Work to be completed: Only the lines from the one containing "Capture camera position as Park Location" through the last line of the listing are to be given again, exactly as they appear.

*** Block opens ***

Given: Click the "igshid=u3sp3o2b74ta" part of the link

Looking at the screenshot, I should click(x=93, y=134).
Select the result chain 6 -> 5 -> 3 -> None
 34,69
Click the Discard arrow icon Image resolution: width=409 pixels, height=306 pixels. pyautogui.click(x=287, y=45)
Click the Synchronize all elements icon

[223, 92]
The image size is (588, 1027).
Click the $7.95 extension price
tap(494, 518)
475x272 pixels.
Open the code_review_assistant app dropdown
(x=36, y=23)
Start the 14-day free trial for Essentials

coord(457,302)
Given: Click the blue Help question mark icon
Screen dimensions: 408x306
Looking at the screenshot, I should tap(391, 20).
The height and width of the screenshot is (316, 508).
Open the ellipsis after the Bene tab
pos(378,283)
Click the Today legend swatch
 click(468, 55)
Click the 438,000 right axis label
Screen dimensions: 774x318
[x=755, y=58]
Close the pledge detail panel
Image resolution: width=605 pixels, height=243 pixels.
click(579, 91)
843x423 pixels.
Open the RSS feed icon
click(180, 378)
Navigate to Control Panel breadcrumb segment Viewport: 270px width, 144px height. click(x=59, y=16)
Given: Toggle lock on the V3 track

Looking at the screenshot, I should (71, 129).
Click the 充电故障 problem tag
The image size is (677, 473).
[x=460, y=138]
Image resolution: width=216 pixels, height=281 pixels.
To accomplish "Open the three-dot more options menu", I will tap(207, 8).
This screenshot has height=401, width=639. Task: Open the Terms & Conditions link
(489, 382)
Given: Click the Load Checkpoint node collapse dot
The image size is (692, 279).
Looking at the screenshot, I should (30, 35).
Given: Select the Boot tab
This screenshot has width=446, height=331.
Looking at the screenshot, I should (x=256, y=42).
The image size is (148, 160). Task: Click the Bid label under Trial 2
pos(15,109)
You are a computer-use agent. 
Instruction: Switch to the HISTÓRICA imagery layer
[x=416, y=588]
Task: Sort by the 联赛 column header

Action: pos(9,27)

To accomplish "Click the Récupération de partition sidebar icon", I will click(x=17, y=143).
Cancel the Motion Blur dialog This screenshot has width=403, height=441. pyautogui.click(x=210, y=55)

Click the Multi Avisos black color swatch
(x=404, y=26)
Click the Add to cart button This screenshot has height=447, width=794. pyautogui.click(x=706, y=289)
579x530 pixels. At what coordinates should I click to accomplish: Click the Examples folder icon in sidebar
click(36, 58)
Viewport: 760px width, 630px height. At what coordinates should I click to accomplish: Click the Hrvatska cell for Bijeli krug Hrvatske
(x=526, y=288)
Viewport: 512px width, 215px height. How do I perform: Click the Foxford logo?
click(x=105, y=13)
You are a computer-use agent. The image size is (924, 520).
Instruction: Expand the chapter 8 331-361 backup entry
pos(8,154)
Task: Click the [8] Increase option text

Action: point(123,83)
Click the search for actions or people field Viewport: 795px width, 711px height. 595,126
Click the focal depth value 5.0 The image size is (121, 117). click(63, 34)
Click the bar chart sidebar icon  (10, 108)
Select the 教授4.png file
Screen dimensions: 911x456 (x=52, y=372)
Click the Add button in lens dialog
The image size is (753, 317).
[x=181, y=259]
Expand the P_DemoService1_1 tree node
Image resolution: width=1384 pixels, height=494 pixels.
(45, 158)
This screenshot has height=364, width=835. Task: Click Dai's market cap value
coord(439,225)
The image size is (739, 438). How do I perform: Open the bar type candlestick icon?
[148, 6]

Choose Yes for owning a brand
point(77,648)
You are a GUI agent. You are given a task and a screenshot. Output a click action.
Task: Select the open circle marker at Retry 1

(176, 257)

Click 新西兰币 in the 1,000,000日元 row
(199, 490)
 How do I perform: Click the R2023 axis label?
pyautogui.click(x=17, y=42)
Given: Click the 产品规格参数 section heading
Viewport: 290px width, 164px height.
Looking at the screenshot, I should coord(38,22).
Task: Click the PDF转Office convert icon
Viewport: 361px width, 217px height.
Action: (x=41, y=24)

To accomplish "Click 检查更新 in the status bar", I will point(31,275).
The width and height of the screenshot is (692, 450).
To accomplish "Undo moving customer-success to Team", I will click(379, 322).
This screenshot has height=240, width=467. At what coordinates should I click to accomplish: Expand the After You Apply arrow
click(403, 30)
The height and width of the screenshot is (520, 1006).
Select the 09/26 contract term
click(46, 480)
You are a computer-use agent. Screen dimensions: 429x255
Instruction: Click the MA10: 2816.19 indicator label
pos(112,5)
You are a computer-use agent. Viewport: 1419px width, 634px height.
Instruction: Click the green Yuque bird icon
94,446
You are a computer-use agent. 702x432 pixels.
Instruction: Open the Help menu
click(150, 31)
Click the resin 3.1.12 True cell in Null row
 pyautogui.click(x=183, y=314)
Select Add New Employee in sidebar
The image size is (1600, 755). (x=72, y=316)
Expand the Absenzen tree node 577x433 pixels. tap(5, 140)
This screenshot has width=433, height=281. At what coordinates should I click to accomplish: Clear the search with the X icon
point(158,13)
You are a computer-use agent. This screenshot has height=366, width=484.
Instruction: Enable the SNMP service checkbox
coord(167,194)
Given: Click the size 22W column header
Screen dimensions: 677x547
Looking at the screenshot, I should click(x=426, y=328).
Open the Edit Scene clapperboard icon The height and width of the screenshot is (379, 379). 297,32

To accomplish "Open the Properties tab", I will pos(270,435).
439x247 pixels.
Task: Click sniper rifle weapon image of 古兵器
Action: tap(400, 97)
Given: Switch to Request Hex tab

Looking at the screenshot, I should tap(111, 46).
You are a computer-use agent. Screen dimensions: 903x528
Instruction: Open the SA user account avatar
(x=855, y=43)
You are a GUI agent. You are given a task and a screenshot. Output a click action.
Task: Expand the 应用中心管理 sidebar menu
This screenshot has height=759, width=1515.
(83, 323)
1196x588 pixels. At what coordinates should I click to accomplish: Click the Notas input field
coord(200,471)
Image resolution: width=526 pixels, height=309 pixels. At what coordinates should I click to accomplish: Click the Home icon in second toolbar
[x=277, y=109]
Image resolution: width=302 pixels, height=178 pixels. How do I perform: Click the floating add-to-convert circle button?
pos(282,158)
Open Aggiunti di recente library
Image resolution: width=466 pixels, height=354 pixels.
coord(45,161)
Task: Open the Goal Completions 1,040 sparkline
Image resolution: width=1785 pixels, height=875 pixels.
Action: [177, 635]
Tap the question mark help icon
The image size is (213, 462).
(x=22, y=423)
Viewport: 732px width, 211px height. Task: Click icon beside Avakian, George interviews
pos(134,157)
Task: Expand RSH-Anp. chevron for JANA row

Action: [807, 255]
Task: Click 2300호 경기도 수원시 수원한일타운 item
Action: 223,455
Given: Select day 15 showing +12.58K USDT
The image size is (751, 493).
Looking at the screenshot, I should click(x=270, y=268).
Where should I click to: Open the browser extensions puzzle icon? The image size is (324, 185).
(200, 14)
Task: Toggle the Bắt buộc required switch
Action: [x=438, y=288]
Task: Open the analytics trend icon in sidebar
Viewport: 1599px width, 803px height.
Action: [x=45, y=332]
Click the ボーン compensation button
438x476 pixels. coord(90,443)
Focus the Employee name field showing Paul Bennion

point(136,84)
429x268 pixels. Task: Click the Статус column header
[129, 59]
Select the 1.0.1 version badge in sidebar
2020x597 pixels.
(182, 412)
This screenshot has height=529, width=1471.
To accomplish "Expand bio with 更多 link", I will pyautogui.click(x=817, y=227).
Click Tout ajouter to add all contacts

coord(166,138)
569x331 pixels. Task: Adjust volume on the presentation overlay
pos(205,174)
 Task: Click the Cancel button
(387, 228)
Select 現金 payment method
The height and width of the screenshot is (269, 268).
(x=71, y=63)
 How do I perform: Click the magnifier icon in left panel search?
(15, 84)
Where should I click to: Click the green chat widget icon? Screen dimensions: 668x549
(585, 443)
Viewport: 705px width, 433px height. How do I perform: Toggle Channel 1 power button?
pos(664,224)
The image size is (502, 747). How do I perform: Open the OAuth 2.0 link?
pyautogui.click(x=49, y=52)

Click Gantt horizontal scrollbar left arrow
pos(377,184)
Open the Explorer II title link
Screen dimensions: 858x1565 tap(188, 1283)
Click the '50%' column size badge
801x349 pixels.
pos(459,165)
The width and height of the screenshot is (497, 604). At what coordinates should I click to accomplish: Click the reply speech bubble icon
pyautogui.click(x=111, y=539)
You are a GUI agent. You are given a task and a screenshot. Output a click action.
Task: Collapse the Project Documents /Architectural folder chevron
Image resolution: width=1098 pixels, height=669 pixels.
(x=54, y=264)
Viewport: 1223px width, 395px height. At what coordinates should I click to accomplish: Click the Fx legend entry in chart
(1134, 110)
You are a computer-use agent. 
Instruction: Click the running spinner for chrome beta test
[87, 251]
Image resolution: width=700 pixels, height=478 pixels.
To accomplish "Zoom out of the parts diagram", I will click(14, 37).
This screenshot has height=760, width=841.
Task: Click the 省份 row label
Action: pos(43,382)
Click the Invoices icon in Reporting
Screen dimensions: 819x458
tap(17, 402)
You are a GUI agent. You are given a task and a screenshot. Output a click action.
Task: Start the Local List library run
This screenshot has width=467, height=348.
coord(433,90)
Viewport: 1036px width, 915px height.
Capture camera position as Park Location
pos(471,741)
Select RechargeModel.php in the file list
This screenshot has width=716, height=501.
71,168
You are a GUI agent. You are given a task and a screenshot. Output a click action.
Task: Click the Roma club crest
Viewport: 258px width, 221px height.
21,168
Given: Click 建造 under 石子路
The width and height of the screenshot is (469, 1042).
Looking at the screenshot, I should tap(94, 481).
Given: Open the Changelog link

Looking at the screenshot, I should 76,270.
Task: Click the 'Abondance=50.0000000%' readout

*** Block closes ***

Output for this exercise:
Capture camera position as Park Location
pos(471,741)
Select RechargeModel.php in the file list
This screenshot has width=716, height=501.
71,168
You are a GUI agent. You are given a task and a screenshot. Output a click action.
Task: Click the Roma club crest
Viewport: 258px width, 221px height.
21,168
Given: Click 建造 under 石子路
The width and height of the screenshot is (469, 1042).
Looking at the screenshot, I should tap(94, 481).
Given: Open the Changelog link

Looking at the screenshot, I should 76,270.
Task: Click the 'Abondance=50.0000000%' readout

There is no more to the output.